Doctors in Canada, as well as, in the United States are reportedly being forced to act against their conscience for being mandated by a law to "kill-or-refer" disabled and mentally-ill patients, among others.
The National Right To Life (NRTL) said that doctors in Canada are being required to "kill-or-refer" patients for euthanasia including those who have dementia or mentally-ill and those who have disabilities.
"The euthanasia legalization law in Ontario, Canada similarly requires doctors to kill-or-refer patients who are legally qualified for euthanasia-which includes people with disabilities and soon will encompass the mentally ill and dementia patients," NRTL tweeted on Tuesday, October 26.
According to NRTL's News Today, the anti-conscience mandates in various countries are forcing medical professionals to violate their deepest-held beliefs.
"Coercion is becoming ubiquitous in medicine. Doctors, nurses, and pharmacists who oppose morally contentions medical procedures are increasingly being forced to choose between remaining in their professions and violating their deepest-held religious beliefs," the NRTL News Today stressed.
One such mandate is the "Voluntary Assisted Dying Bill of 2021" that Australia's Queensland past recently.
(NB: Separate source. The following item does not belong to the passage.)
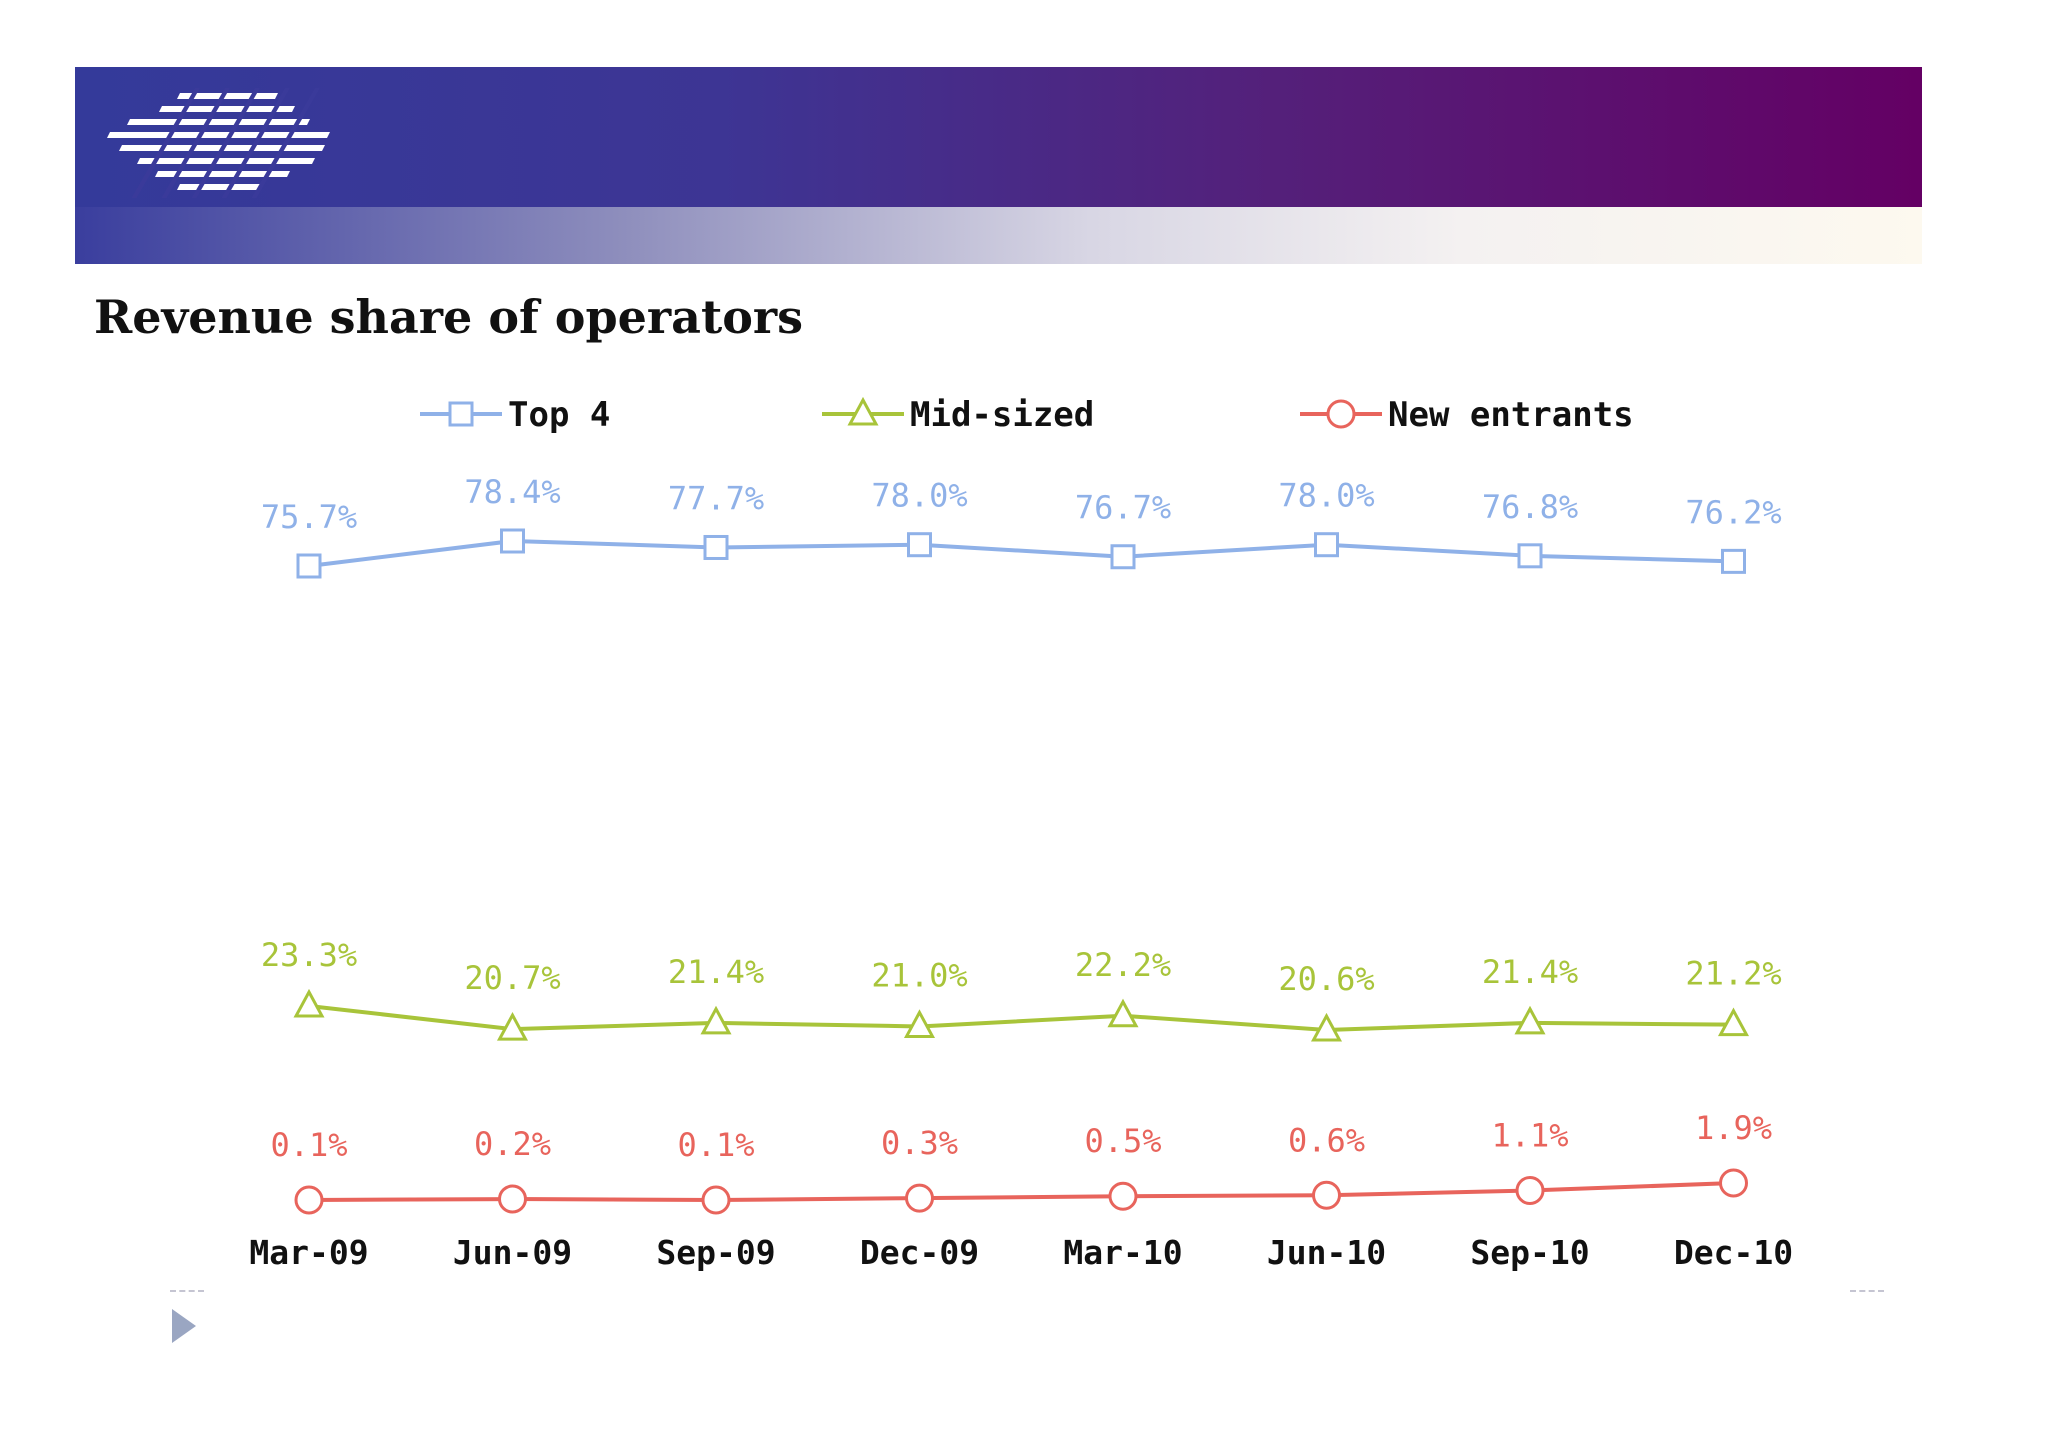 Image resolution: width=2048 pixels, height=1448 pixels. I want to click on legend-item-0: Top 4, so click(515, 415).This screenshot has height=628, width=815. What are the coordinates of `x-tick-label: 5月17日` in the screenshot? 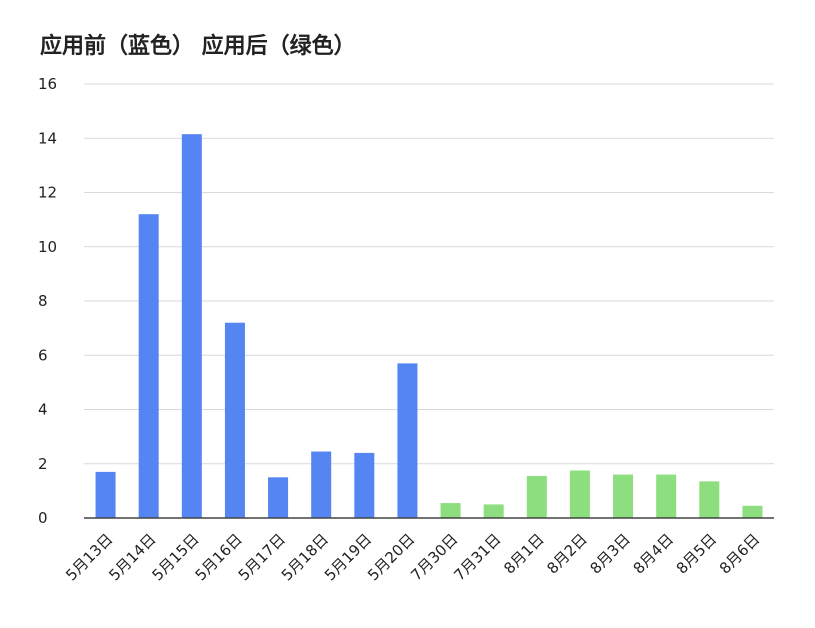 It's located at (262, 557).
The Voluntary Assisted Dying Bill of 2021 legally empowers doctors to execute the wish of a patient to die, even though it is against the said doctor's conscience--either to conduct the request personally or to find another doctor who will do so for the patient. A similar law is said to be in place in Canada.
"The law authorizes doctors to kill terminally ill patients who ask to die. That's bad enough. But it also requires conscientious objectors to become complicit in homicide by finding another doctor known to be willing to kill," NRTL explained.
"The euthanasia legalization law in Ontario, Canada similarly requires doctors to kill-or-refer patients who are legally qualified for euthanasia-which includes people with disabilities and soon will encompass the mentally ill and dementia patients," the organization added.
The said Canadian law disregards the medical professionals' constitutional rights to "freedom of religion and conscience" and gives more importance on the patient's access to "legal medical treatments" rights. A particular case on the said law involved a Catholic and his companion doctors who oppose the law filed a lawsuit on it as petition for exemption. The judge, however, ruled that the doctors "can get out of medicine" if they "don't like" the said law.
In the United States, a similar mandate is the Do Not Harm Act that opposes the Religious Freedom Restoration Act on the grounds of anti-discrimination that discredits the exemption "if the exemption would impose the religious views, habits, or practices of one party upon another."
NRTL News Writer Wesley Smith raised that governments resort to the "coercion" of medical professionals who object to such "controversial procedures" due to three reasons. Namely, to push "progressive ideology" in bioethics, to "silence" the "moral message," and to "obliterate medical science."
"First, stifling medical conscience would be a triumph for secular progressive ideology that predominates in bioethics and among the medical intelligentsia. Second, compelling doctors' participation in contentious procedures would silence the moral message communicated when a doctor or nurse says, 'No, I won't do this. It is wrong.' Third, obliterating medical conscience would allow political progressives to remove one of the few remaining cultural obstacles to their societal dominance," Smith pointed out.
Smith also raised that this coercion is "authoritarian" and "un-American" and, if it persists, the "anti-medical conscience" will succeed to the detriment of everyone.